An apparatus for translating American Sign Language (ASL) using Machine Learning and Arduino Uno.
PURPOSE :
This apparatus is designed for bridging the communication gap between the deaf & dumb people and others of the society. The primary language for communication is the American Sign Language (ASL). Generally, people who are not an expert in this language require an additional human translator to communicate with the deaf & dumb people. Our project aims at creating a model which uses Convolutional Neural Networks in Machine Learning to translate ASL into any other language with the support of Arduino Uno.
STRUCTURE :
PART 1 -- We integrate the Arduino based hand Motion Detector for easing of hand-to-eye coordination. The camera will follow the hand motion and rotate to align itself accordingly, so that the user does not have to stay stationary and perform their gestures in a limited boundary.
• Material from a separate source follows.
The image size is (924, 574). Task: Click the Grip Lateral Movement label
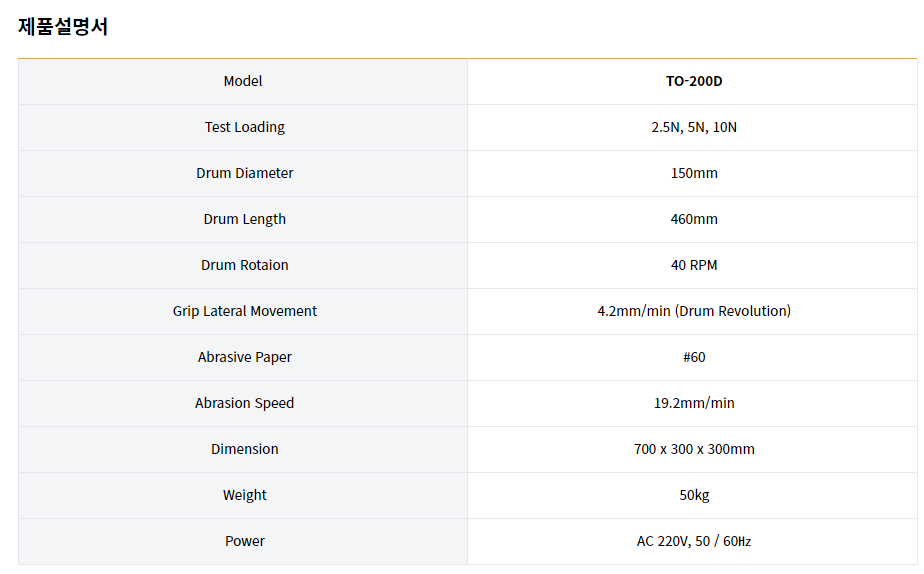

PART 2 -- The apparatus uses Keras backend to predict the class of the gesture captured by the webcam using previously trained model. The captured footage is processed using an OpenCV framework. Then, the model is trained on a dataset which was generated by us. Then, the output is displayed as text in a GUI developed using Tkinter.
FILE STRUCTURES :
- The trained model is available in myModeldataset1
- The Arduino code is available in MotionSensorCamera.ino
- The executable file is Model_predictor.py